You send a story off to a magazine and it's rejected. Fine. Happens all the time. No big deal, you say to yourself.

The slush editor is kind enough to note some things about the story and why he rejected it. Not many do that. Good for him.

The problem is, what the slush editor describes in no way resembles the story you sent him. For example, he says, use fewer adverbs. Get right into your story, he says. He says, this is an interesting alternate history of Genghis Khan, but not really what I'm looking for.

So you go back and look at your story and you realize that the only way you could use fewer adverbs is if you used no adverbs. And somebody dies in the first paragraph. And it's not about Genghis Khan.

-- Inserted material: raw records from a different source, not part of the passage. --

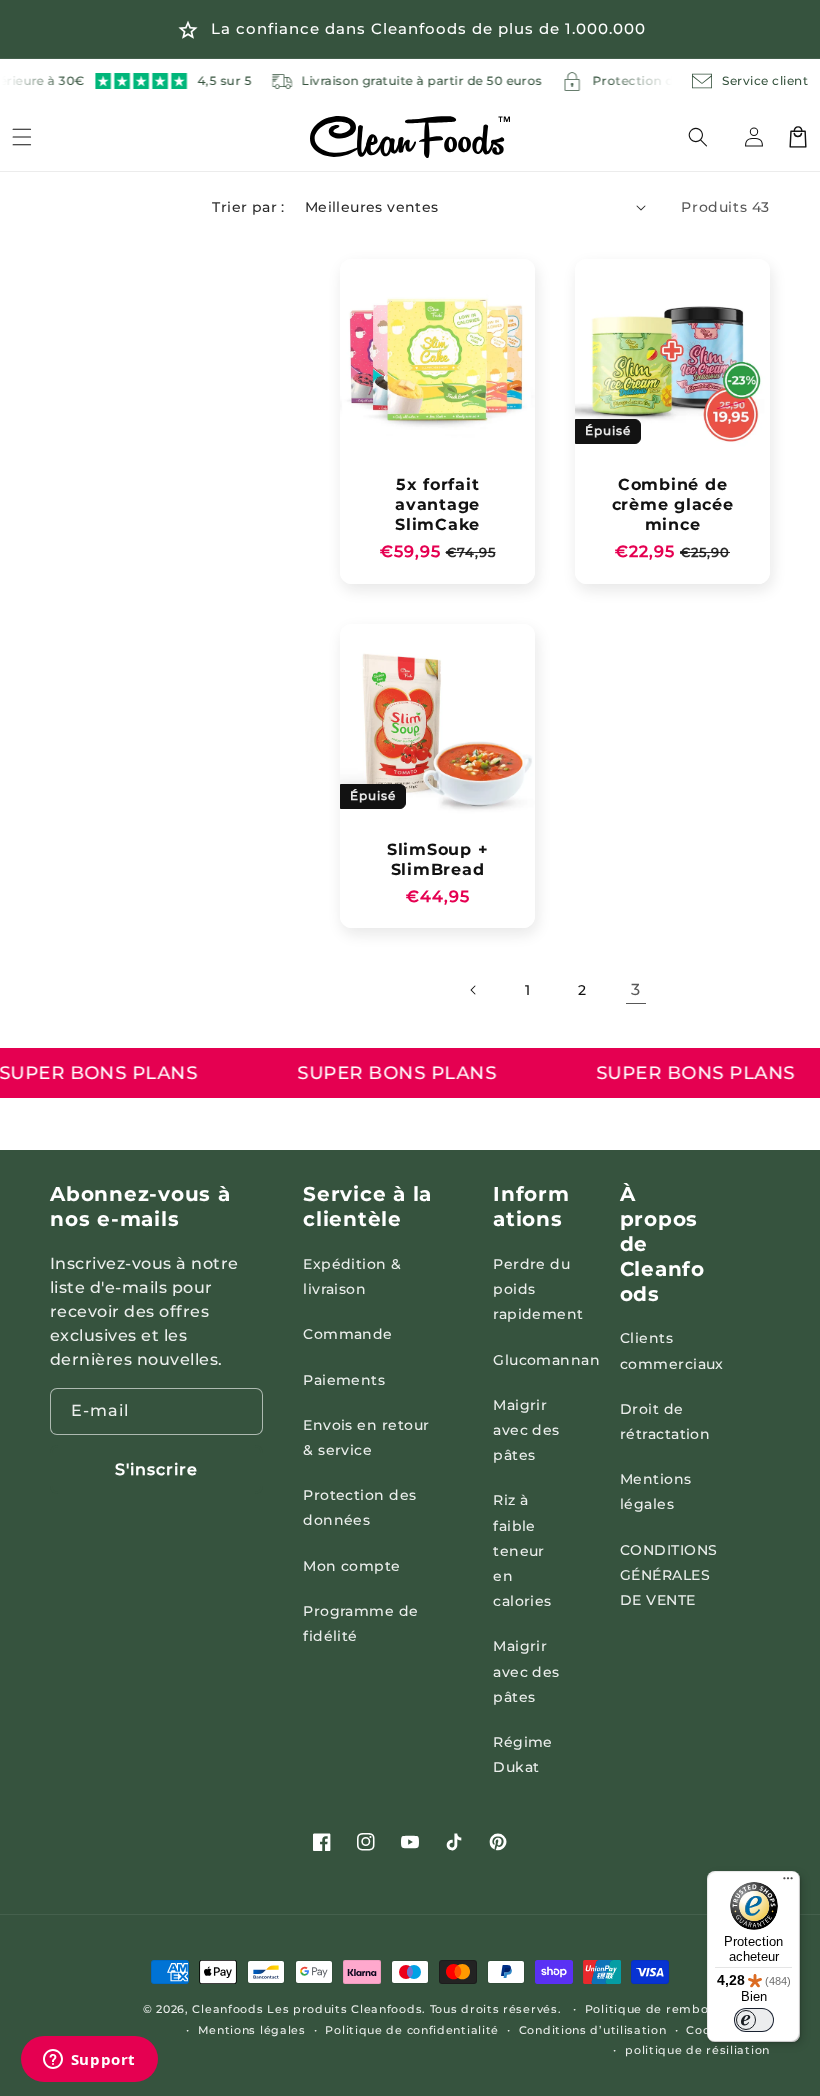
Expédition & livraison (352, 1276)
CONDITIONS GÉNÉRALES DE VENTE (669, 1575)
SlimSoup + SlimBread (438, 859)
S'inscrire (156, 1469)
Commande (348, 1334)
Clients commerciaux (672, 1350)
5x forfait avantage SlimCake (437, 504)
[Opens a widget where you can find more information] (89, 2061)
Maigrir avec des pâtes (526, 1430)
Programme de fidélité (361, 1623)
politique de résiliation (697, 2050)
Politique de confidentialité (412, 2030)
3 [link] (635, 989)
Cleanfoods (229, 2009)
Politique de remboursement (677, 2009)
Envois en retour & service (366, 1437)
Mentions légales (656, 1491)
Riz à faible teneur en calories (522, 1550)
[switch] (754, 2020)
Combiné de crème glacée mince (673, 504)
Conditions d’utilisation (593, 2030)
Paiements (344, 1380)
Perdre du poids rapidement (538, 1289)
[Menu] (22, 137)
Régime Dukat (523, 1754)
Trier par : (248, 207)
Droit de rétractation (665, 1421)
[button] (710, 137)
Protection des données (360, 1507)
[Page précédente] (474, 990)
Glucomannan (546, 1360)
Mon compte (352, 1566)
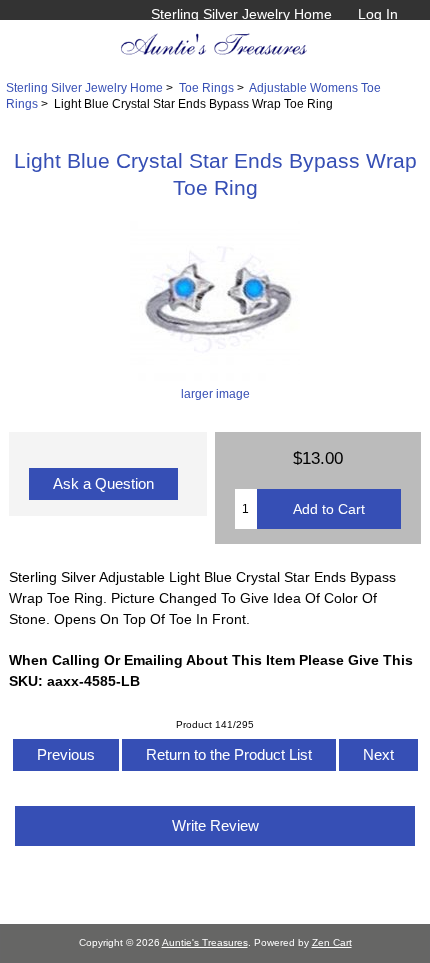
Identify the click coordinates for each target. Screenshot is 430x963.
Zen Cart (332, 942)
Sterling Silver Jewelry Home (241, 14)
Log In (378, 14)
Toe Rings (206, 87)
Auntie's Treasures (205, 942)
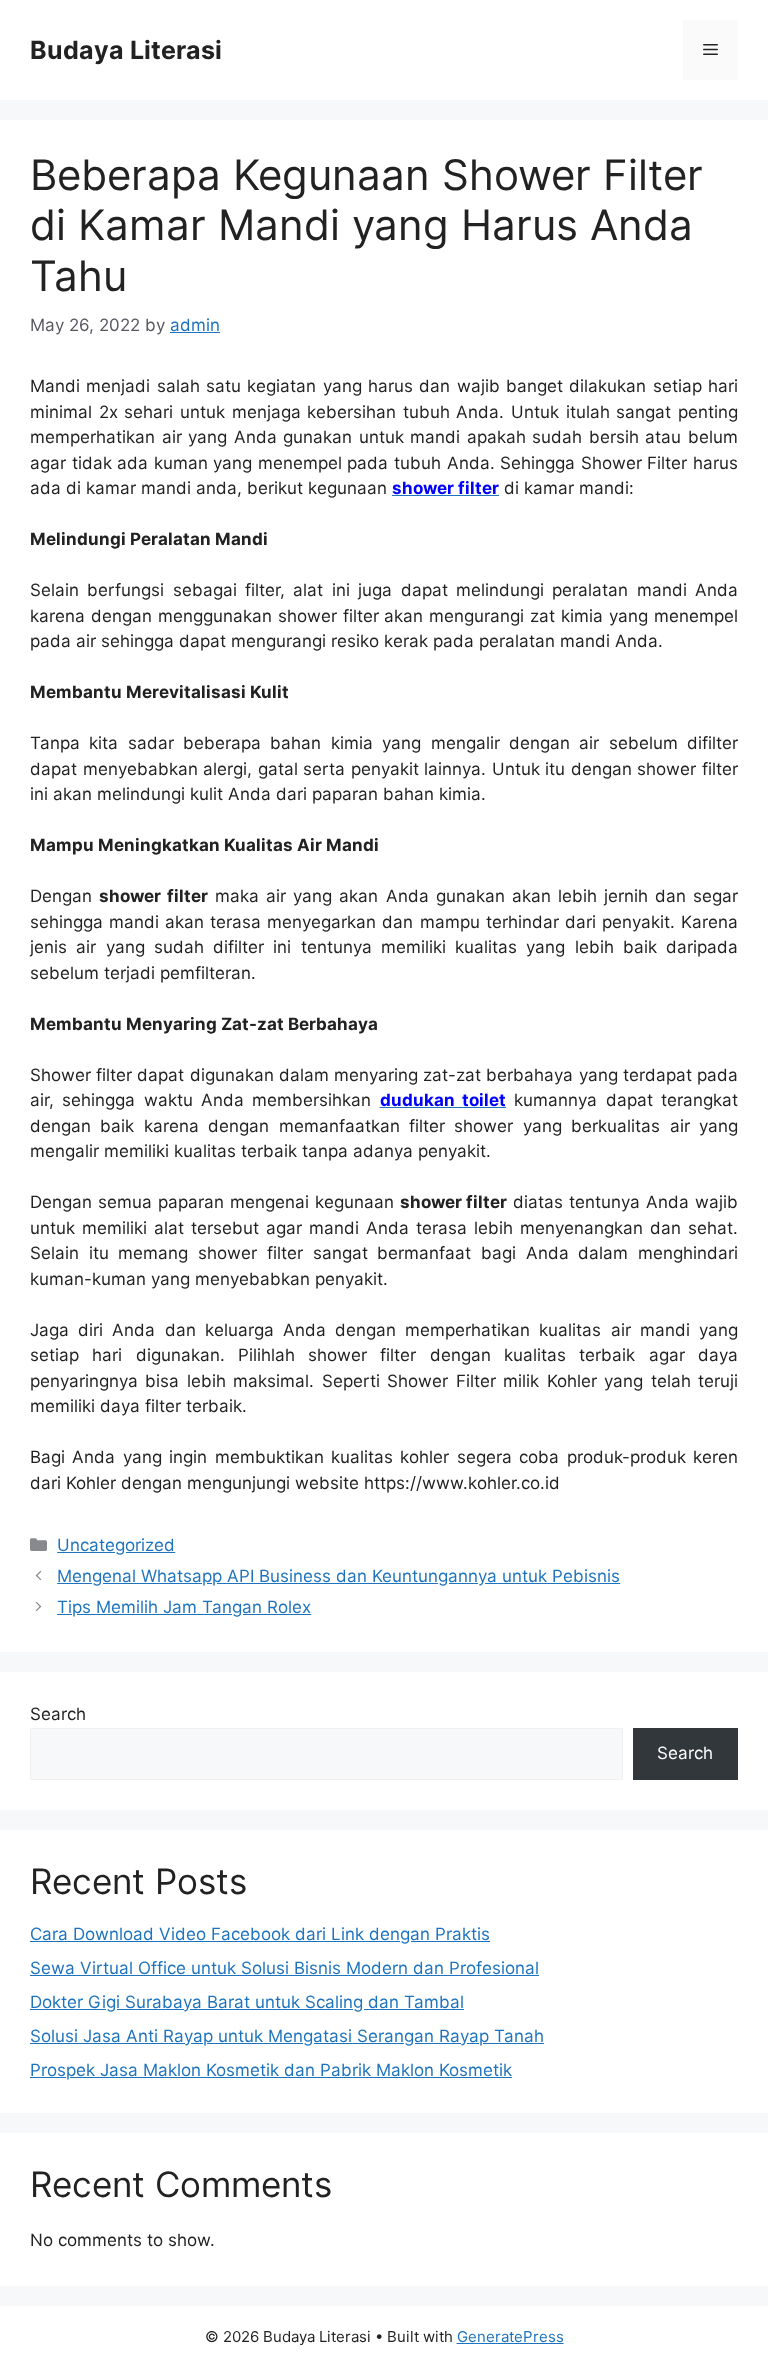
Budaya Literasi (126, 50)
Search (58, 1714)
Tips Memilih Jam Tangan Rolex (184, 1607)
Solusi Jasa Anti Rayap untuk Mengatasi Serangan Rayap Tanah (287, 2036)
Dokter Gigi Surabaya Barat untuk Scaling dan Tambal (247, 2002)
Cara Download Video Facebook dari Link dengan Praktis (260, 1934)
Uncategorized (116, 1545)
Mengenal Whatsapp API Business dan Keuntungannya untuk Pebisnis (338, 1576)
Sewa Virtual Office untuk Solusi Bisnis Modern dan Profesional (284, 1968)
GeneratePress (510, 2336)
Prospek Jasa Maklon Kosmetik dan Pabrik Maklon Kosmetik (271, 2070)
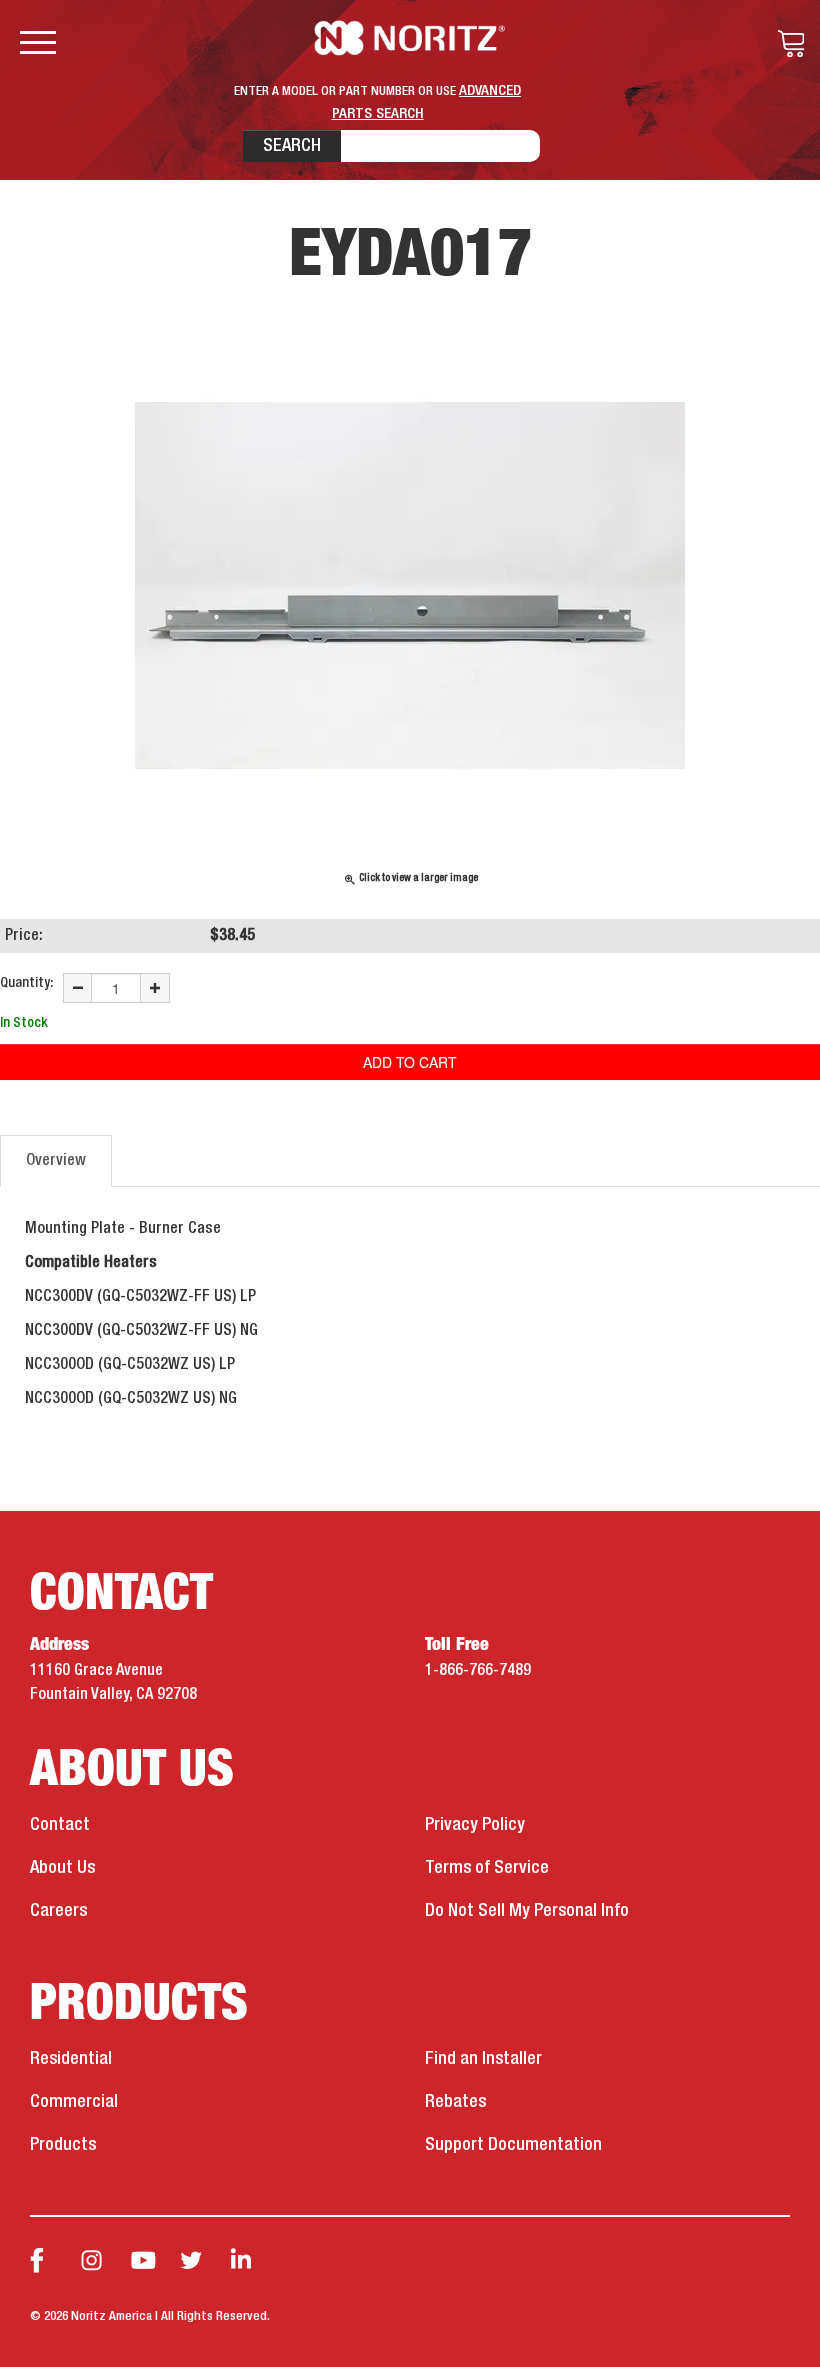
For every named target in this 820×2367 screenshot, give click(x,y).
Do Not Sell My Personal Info (527, 1911)
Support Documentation (513, 2145)
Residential (71, 2059)
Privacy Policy (475, 1825)
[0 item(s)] (786, 44)
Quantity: (26, 983)
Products (63, 2145)
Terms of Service (487, 1868)
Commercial (74, 2102)
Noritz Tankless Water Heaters (410, 38)
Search (292, 146)
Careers (58, 1911)
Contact (60, 1825)
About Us (62, 1868)
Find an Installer (483, 2059)
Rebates (455, 2102)
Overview (56, 1161)
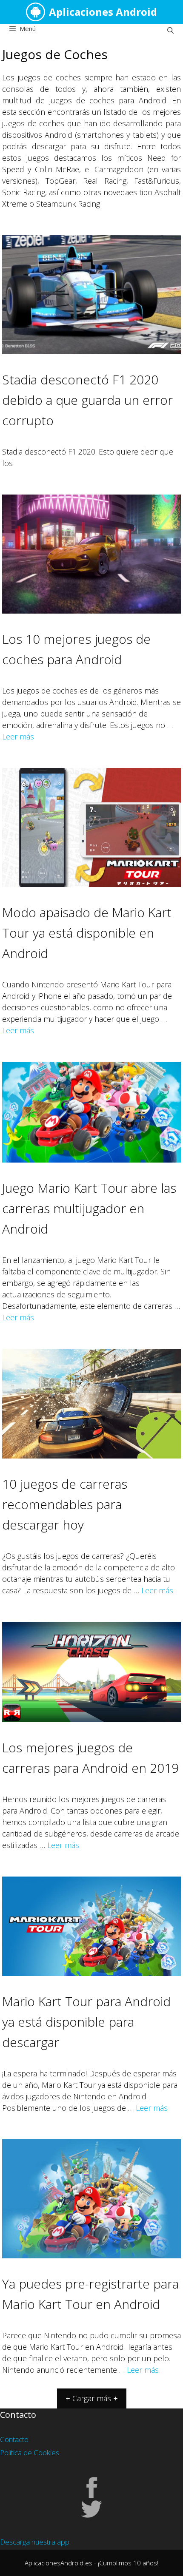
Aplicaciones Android (103, 12)
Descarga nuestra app (34, 2542)
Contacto (14, 2439)
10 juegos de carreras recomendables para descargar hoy (64, 1504)
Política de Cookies (29, 2452)
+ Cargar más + (92, 2398)
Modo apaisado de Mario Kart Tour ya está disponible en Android (87, 933)
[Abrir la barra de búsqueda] (170, 30)
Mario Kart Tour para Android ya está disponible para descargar (86, 2022)
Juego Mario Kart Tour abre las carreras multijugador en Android (89, 1208)
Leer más (18, 736)
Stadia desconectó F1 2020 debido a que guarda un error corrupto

Where, you want to ask, are all these adverbs? How much sooner must you get into a story than the first paragraph? And Genghis Khan? Genghis H. Khan! But you dare not ask, because you don't want to get on the bad side of the editors. 

You realize this slush editor has probably spent too much time commenting on writing forums and attending workshops or (God forbid) leading workshops, and has had his head filled with all the textbook dos and don'ts that workshop leaders employ to fill time and justify the money and hope people expend attending them. He wants the monster to appear on the first page of your story. He thinks because you used Mongol-sounding names that your story is an alternate history of Genghis Khan. And he can't be bothered to overcome his lazy, mistaken first impressions because his attention span has been rotted to the thickness of a hair by texting and twitter.

But that's ok because the attention span of his readers is just as threadbare. 

And so you move along, quietly, smiling to yourself. It's a lovely day. You make ice cream and take a nap and after a while you're glad you deleted that pithy reply email before sending it. Because it's just not worth the trouble. When you argue with idiots, you always lose.